Despite test, North Korea still years from sub-launched missile

SEOUL: North Korea made a key step in its nuclear weapons program by test-launching a ballistic missile from a submarine, but remains years away from developing a missile system or submarine which could threaten its sworn enemy the United States, experts said.
South Korea on Monday called the test “very serious and concerning” and urged Pyongyang to immediately stop developing submarine-launched ballistic missiles (SLBMs), which it said hindered regional security.
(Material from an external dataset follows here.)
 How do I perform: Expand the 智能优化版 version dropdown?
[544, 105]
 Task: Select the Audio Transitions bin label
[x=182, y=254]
Isolated North Korea, already slapped with UN sanctions for its missile and nuclear tests, is widely believed to be trying to develop a nuclear device small enough to be mounted on a ballistic missile, but it is not clear whether it has done so — a crucial step to make its nuclear missile threat credible.
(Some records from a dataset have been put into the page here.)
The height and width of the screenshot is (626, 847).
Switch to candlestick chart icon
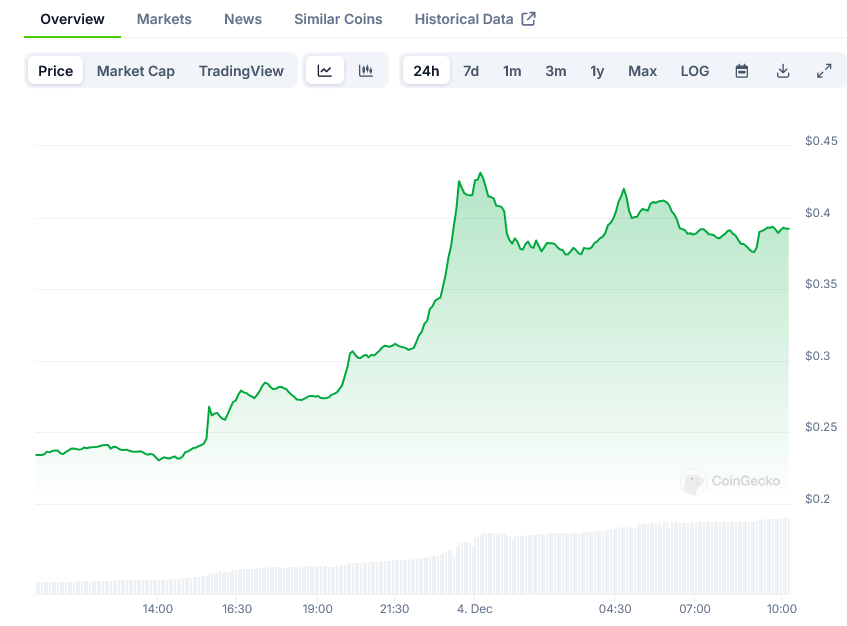click(366, 71)
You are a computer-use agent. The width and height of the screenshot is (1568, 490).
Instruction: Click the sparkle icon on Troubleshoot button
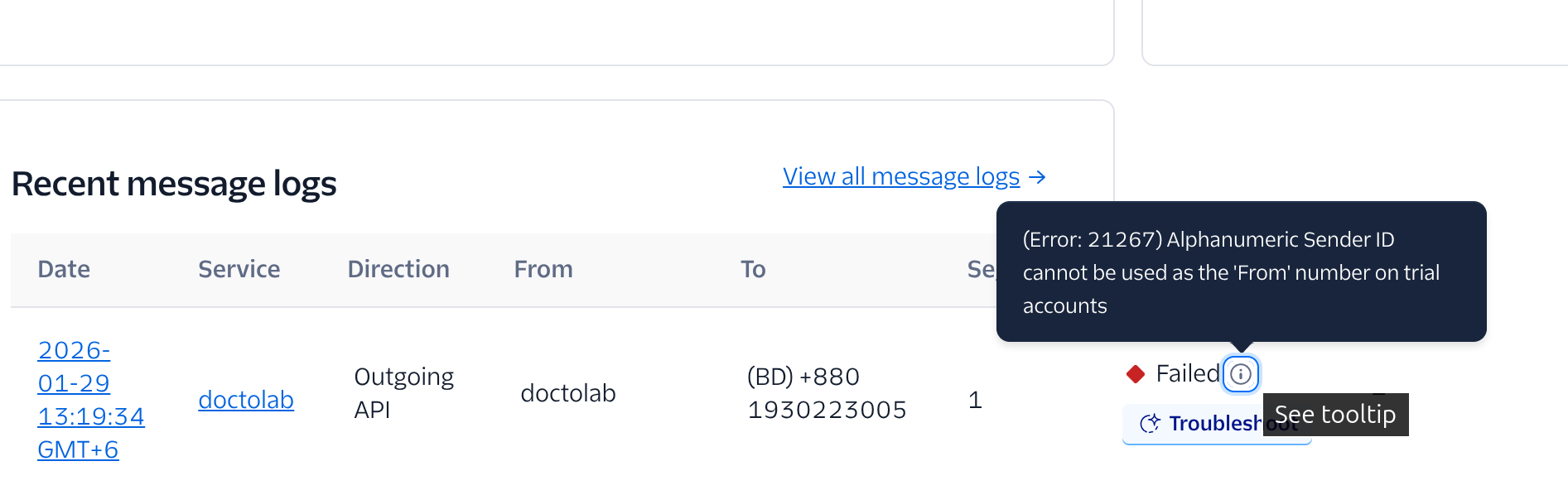pos(1150,424)
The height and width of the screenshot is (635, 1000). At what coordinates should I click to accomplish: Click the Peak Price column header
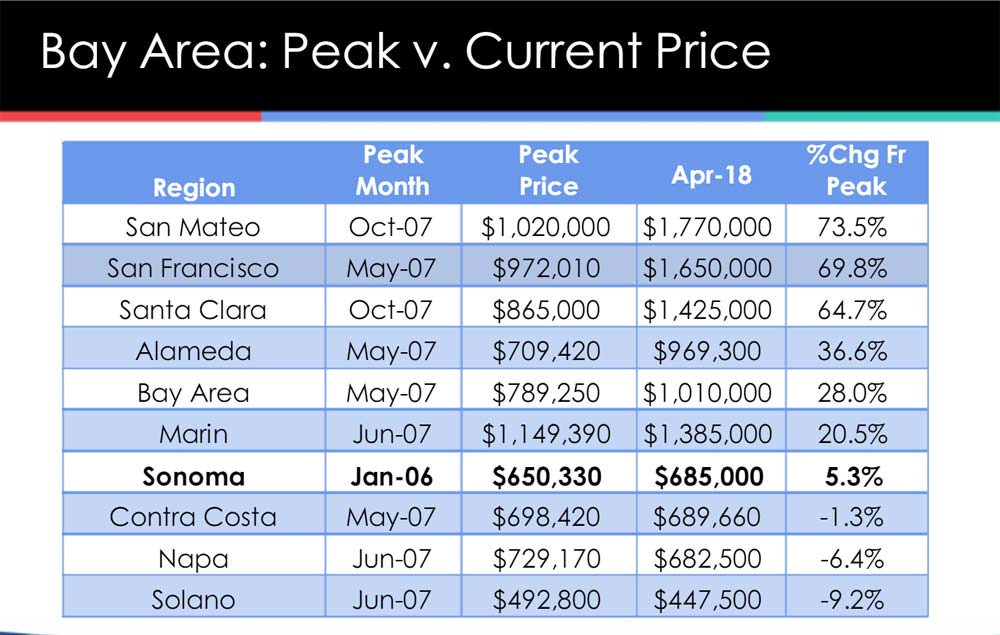[548, 171]
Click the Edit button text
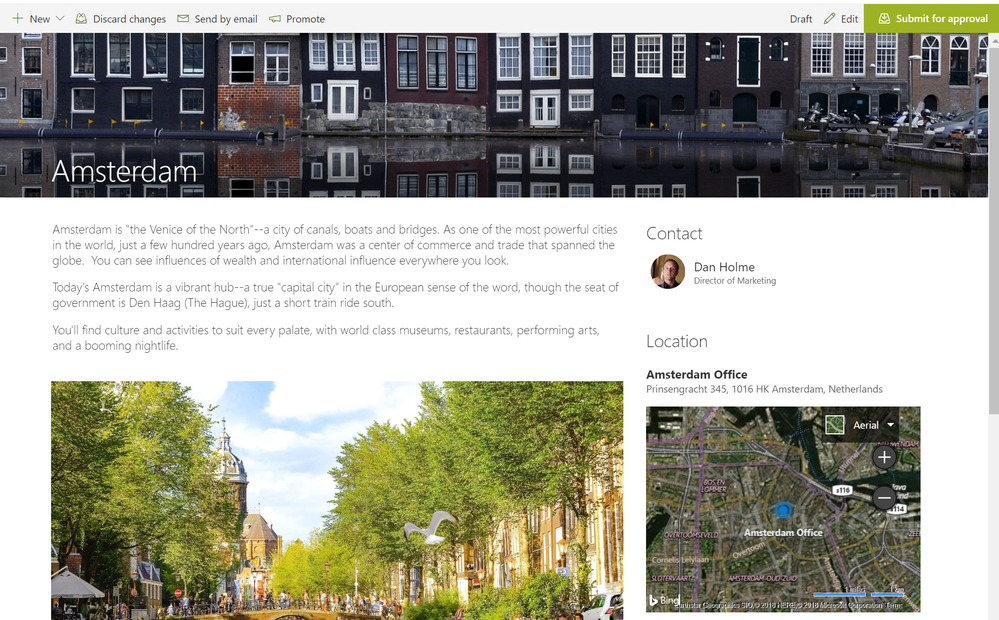The height and width of the screenshot is (620, 999). (x=849, y=19)
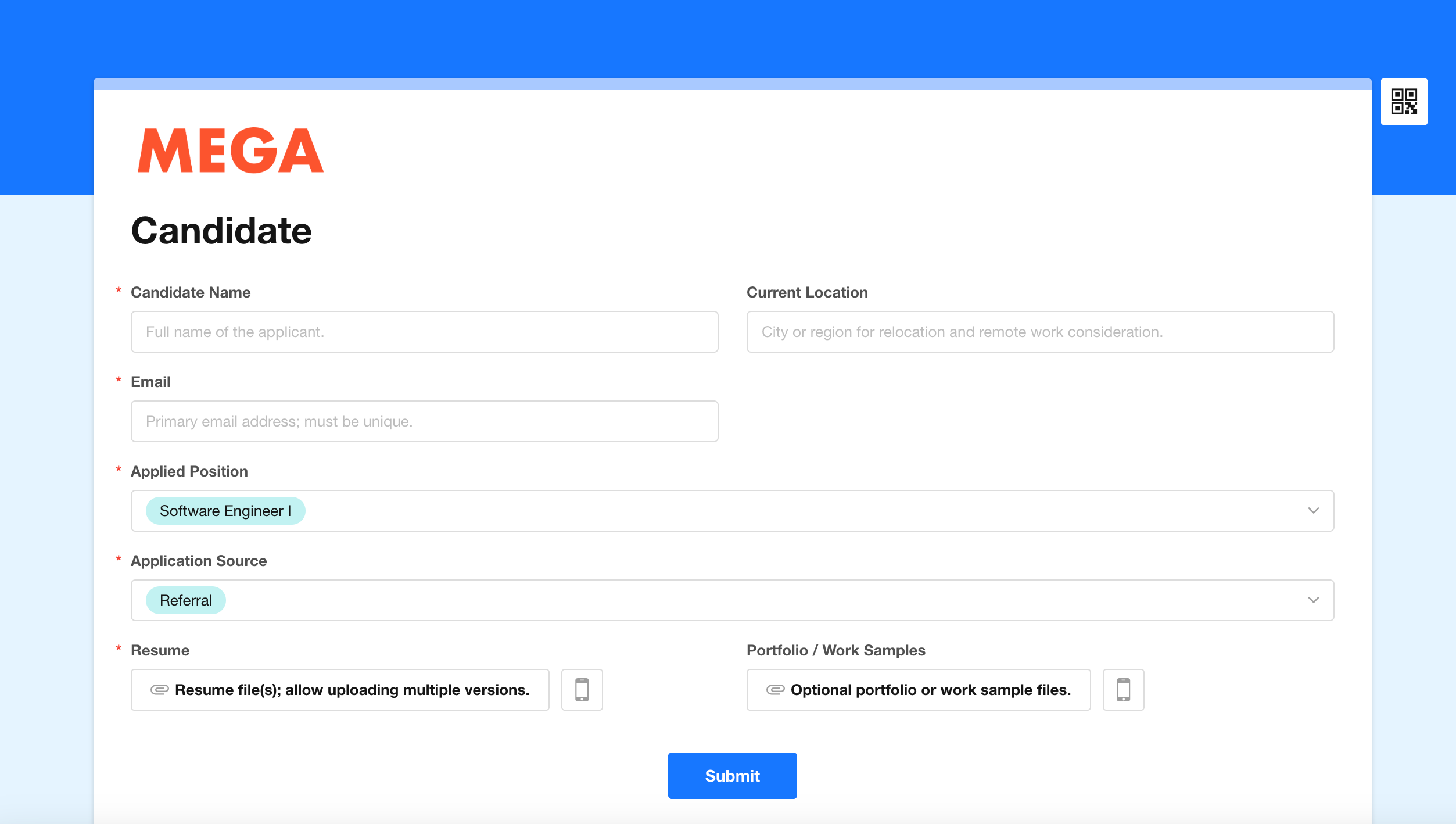The width and height of the screenshot is (1456, 824).
Task: Upload resume files via Resume button
Action: pos(340,690)
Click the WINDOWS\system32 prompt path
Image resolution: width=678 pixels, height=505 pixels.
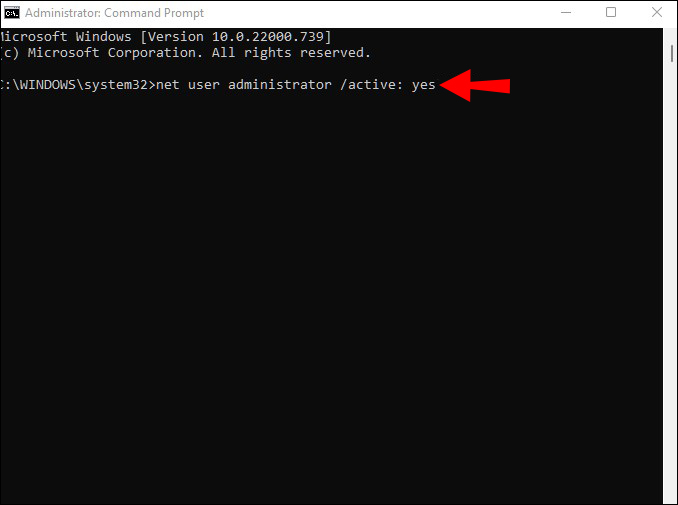80,85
And while some North Korean submarines are technically capable of coming within range of the US mainland, they cannot necessarily carry a missile, although the North’s missile-equipped submarines could reach Japanese waters.
“They need to build a new, bigger submarine,” said Yang Uk, a senior research fellow at the Korea Defense and Security Forum and a policy adviser to the South Korean navy.
North Korea is technically still at war with the South after their 1950-53 conflict ended in a truce, not a peace treaty, and regularly threatens the United States, the South’s biggest ally, with destruction.
Both the United States and Japan reserve rights to conduct pre-emptive strikes on North Korean missile sites if a nuclear attack is viewed as imminent. Launching missiles from submarines could enable Pyongyang to hide them.
“While North Korea’s submarines are not especially effective, the challenge of finding even a small number of specific submarines armed with missiles would be quite a challenge,” said Jeffrey Lewis of the California-based Monterey Institute of International Studies.